Khalil Ouardini, a data scientist at AI firm Owkin, agreed. "Machine learning models should be benchmarked on as many external datasets as possible," he said at the meeting. "And some of the demographic and clinical values should be controlled for."

Ouardini also suggested that developers test for failures in their algorithms. While he said there aren't standard tools for doing so, he said that they should remain aware that they might exist and to seek them out.

Cost effectiveness is also an issue, Jimenez Sanchez noted, as it is costly to manage such datasets, and developers need to be creative, "otherwise their whole budget will go there." Jimenez Sanchez's statement was echoed by Farmer in his talk, where he also mentioned that the environmental impact of managing such data resources should also be taken into account.

Furthermore, said Jimenez Sanchez, researchers need to validate their findings from AI. 

"Let's not think that by doing AI, we don't have to go back to the laboratory and do functional analysis or clinical trials," he said.

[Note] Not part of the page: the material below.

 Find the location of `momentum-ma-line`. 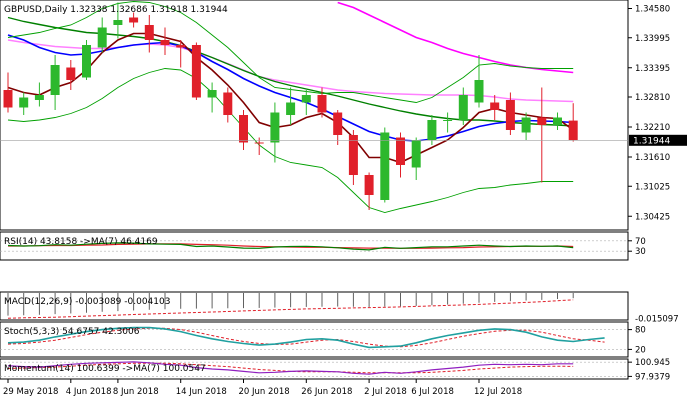

momentum-ma-line is located at coordinates (290, 368).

Still, he stressed, the need for AI in genomics is real, given the amount of data that has been generated. He also said there have been some success stories to date, citing the use of computer-assisted pattern recognition platforms, such as Face2Gene, as well as Genome-to-Treatment, an automated, virtual system for genetic disease diagnosis that relies on whole-genome sequencing data. A paper describing the latter system appeared in Nature in July.

During his talk, Owkin's Ouardini also highlighted HE2RNA, a deep learning model that the firm claims can predict RNA-seq expression of tumors based on digitized histopathology images. Given that the answers to questions around cancer outcomes depend on a large number of factors, such as sequencing and histopathology data, Ouardini said that it makes sense to use AI for multimodal data integration. "For cancer research, it is increasingly important to incorporate some sort of spatial information at the molecular level," he said. 

While the increased availability of such new resources is "exciting," Jimenez Sanchez said that the field is still in its very early stages. "There are a few success stories, but let's not get ahead of ourselves," said Jimenez Sanchez. "Be conscious that the road ahead is long with challenges we need to meet. I am sure that we will get there at some point."